The philological term ‘Semitic’ referred to a family of languages originating in the Middle East whose descendant languages today are spoken by millions of people mostly across Western Asia and North Africa. Following this semantic logic, the conjunction of the prefix ‘anti’ with ‘Semitism’ indicates antisemitism as referring to all people who speak Semitic languages or to all those classified as ‘Semites’. The term has, however, since its inception referred to prejudice against Jews alone.

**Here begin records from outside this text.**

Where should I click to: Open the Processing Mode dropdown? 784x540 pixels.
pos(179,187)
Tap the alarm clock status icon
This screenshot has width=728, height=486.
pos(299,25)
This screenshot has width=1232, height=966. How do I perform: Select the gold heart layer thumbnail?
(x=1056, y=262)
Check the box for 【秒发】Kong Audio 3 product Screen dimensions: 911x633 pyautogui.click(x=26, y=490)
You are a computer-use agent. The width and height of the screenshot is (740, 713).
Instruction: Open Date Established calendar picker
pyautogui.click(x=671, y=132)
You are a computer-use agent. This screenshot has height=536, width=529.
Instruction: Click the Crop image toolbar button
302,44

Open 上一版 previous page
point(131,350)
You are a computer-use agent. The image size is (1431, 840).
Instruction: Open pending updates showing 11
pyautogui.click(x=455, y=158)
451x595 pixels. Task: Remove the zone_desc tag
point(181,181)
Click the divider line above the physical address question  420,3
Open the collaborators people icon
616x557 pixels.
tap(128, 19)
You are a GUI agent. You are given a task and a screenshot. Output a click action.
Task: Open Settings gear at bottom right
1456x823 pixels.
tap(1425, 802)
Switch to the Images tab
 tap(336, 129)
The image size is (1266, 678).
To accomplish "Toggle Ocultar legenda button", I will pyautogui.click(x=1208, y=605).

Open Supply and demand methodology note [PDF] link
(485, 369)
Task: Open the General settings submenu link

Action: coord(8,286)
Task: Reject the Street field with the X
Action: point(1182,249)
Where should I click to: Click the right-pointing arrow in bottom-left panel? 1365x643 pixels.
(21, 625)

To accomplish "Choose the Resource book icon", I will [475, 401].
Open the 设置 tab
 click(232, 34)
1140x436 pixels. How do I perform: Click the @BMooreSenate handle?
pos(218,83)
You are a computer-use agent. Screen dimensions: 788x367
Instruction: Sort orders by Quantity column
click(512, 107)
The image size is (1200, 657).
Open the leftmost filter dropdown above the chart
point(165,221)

In the mid-nineteenth century, the derived construct ‘Semite’ provided a category to classify humans based on racialist pseudo-science. At the same time the neologism ‘antisemitism’, coined by German journalist Wilhelm Marr in 1879 to designate anti-Jewish campaigns, was spread through use by anti-Jewish political movements and the general public. The modern term gained popularity in Germany and Europe incorporating traditional Christian anti-Judaism, political, social and economic anti-Jewish manifestations that arose during the Enlightenment in Europe, and a pseudo-scientific racial theory that culminated in Nazi ideology in the twentieth century.
Although the historically new word only came into common usage in the nineteenth century, the term antisemitism is today used to describe and analyze past and present forms of opposition or hatred towards Jews. In German, French, Spanish and many other languages, the term was never hyphenated.
The unhyphenated spelling is favored by many scholars and institutions in order to dispel the idea that there is an entity ‘Semitism’ which ‘anti-Semitism’ opposes. Antisemitism should be read as a unified term so that the meaning of the generic term for modern Jew-hatred is clear. At a time of increased violence and rhetoric aimed towards Jews, it is urgent that there is clarity and no room for confusion or obfuscation when dealing with antisemitism.